We have found in the previous exhibits that Western maps and aboriginal maps are more fruitfully compared in terms of their range and degree of workability or usability, rather than their accuracy. However, this leaves unexamined the dimension of power. Documents, texts, diagrams, lists, maps ('discourses' in general) embody power in a variety of ways. Discourses set the agenda of what kind of questions can be asked, what kind of answers are 'possible', and equally what kind of questions and answers are 'impossible' within that particular discourse or text. In terms of maps, for example, looking at a Mercator projection you can read off the relative direction of Anchorage from London as straight line, but you cannot read off the shortest route, it being a segment of a great circle. Maps, like theories, have power in virtue of introducing modes of manipulation and control that are not possible without them. They become evidence of reality in themselves and can only be challenged through the production of other maps or theories.
Joseph Rouse argues that
all interpretation (which includes all intentional behavior, not just discourse) presupposes a configuration or field of practices, equipment, social roles, and purposes that sustains the intelligibility both of our interpretive possibilities and of the various other things that show up within that field . . . Power has to do with the ways interpretations within the field reshape the field itself and thus reshape and constrain agents and their possible actions. Thus to say that a practice involves power relations, has effects of power, or deploys power is to say that in a significant way it shapes and constrains the field of possible actions of persons within some specific social context.
J. Rouse, Knowledge and power: toward a political philosophy of science, 1987, pp. 210-11
Bruno Latour, an anthropologist of science, has considered the question of power in a way that is of particular relevance to our analysis of maps and theories. Power is not, as many believe, the cause of society. It is not the glue that bonds classes or groups together. Rather, according to Latour, it is the consequence of association, and it is the varying techniques of association that should be the focus of study, in looking at power. John Law, a sociologist of science who takes a similar approach to Latour's, has looked at the methods of long-distance control that were necessary for the Portuguese to sustain a trading route to India. Law concludes that the power of the Portuguese trading empire derived from the forms of association embodied in three essential ingredients: documents, devices and drilled personnel (John Law, 'On the methods of long-distance control', 1986, p. 234ff).

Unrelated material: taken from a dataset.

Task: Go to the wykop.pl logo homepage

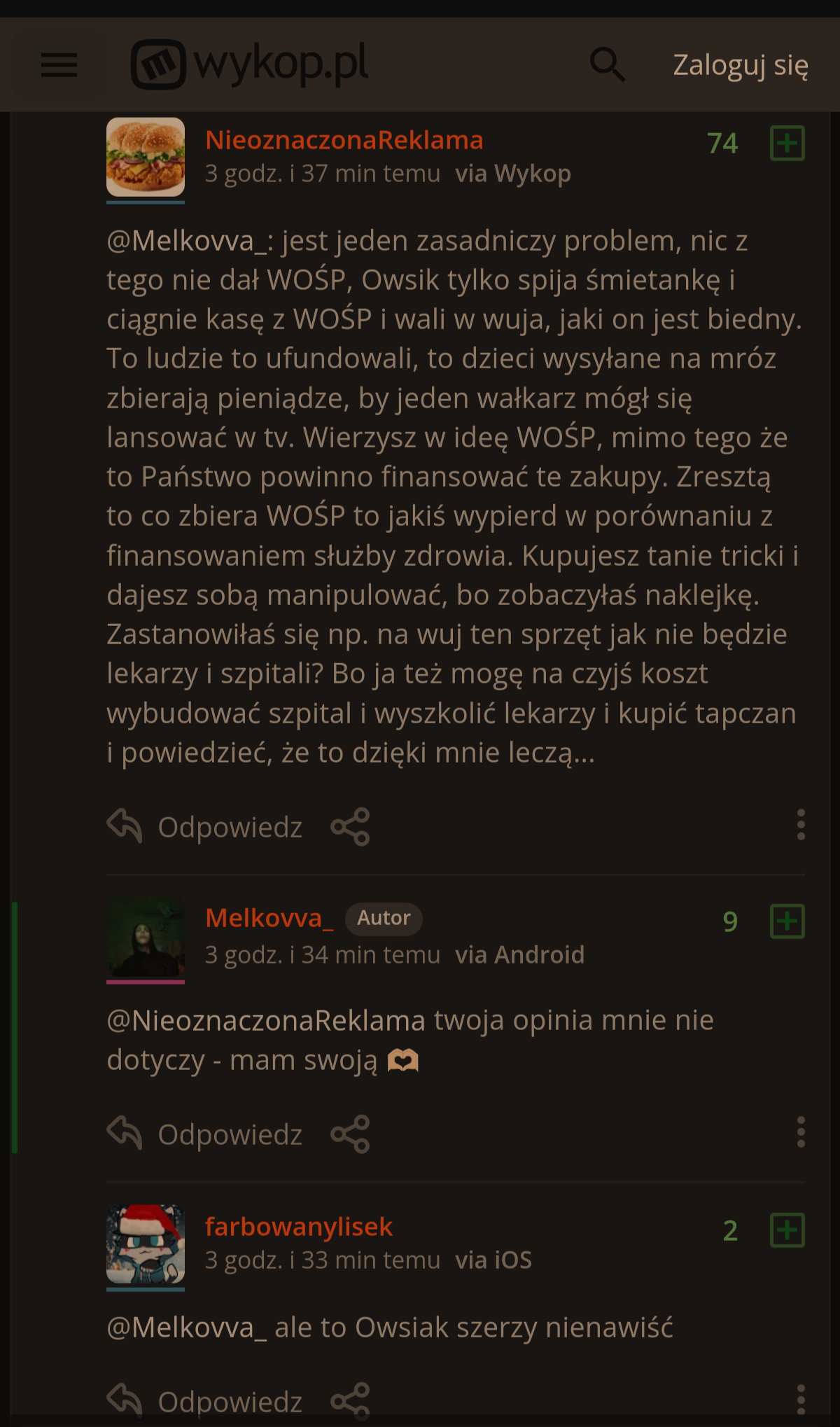Action: pyautogui.click(x=249, y=64)
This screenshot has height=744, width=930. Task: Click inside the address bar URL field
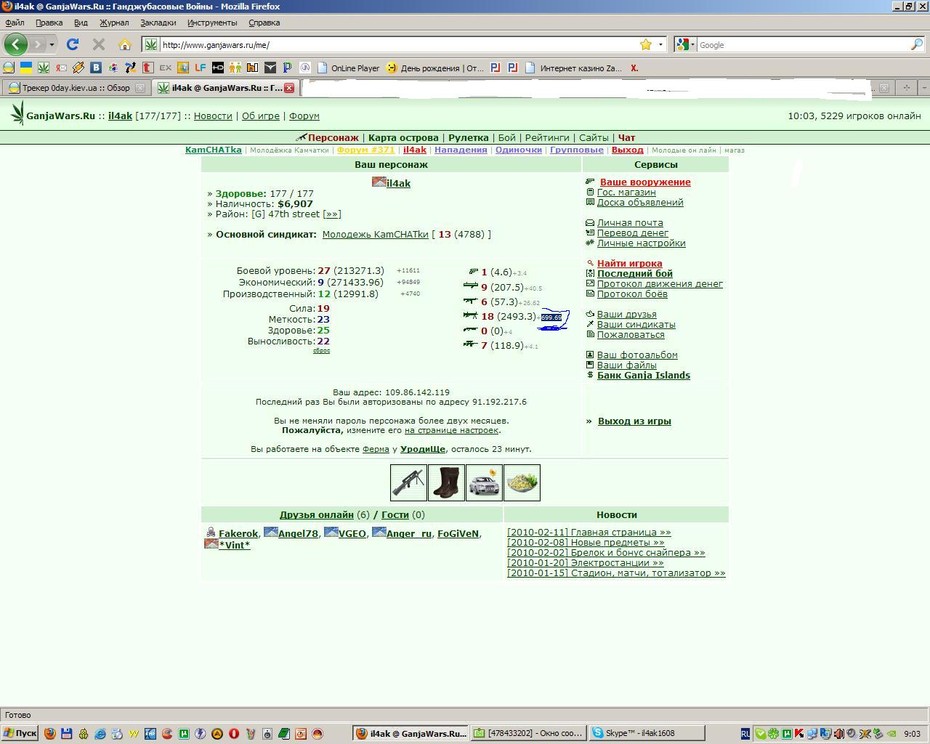tap(397, 44)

Latour has discussed the difference between what he calls 'savage' and 'civilised' geography in the context of searching for an explanation of the difference between what are often referred to as 'scientific' and 'primitive' cultures. This, he argues, must not be looked for in terms of some 'great divide' based on the postulation of radically different intellects, cultures or societies. Instead we have to look for small mundane differences. The answer, he claims, lies in the power of techniques of writing and imaging. They do not achieve this power in and of themselves but as a result of their capacity to muster allies on the spot-allies, that is, in the struggle over what is to count as fact. To illustrate his argument he tells the story of La Perouse's encounter with the Chinese on Sakhalin Island. (Read ITEM 10.1.) This story has parallels with that of the Inuit and the Belcher Islands (ITEMS 4.7-4.9). Clearly the Hudson Bay Company acquired greater power than the Inuit through the production of a more powerful map.
Thus we can now see that the real distinguishing characteristic of Western maps is that they are more powerful than aboriginal maps, because they enable forms of association that make possible the building of empires (see ITEMS 10.2 and 10.3), disciplines like cartography and the concept of land ownership that can be subject to juridical processes (ITEM 10.4). Western and non-Western societies alike are based on knowledge networks, the important difference being in the mobility of the network. The Western one can be mobilised to cover the whole earth, if not the universe, whereas aboriginal ones are usually dependent on interpersonal oral modes of transmission. One of the most effective devices that Western maps employ in creating power is the grid, as we have seen in Exhibit 4. But, as we have also seen, the grid does not provide power of itself.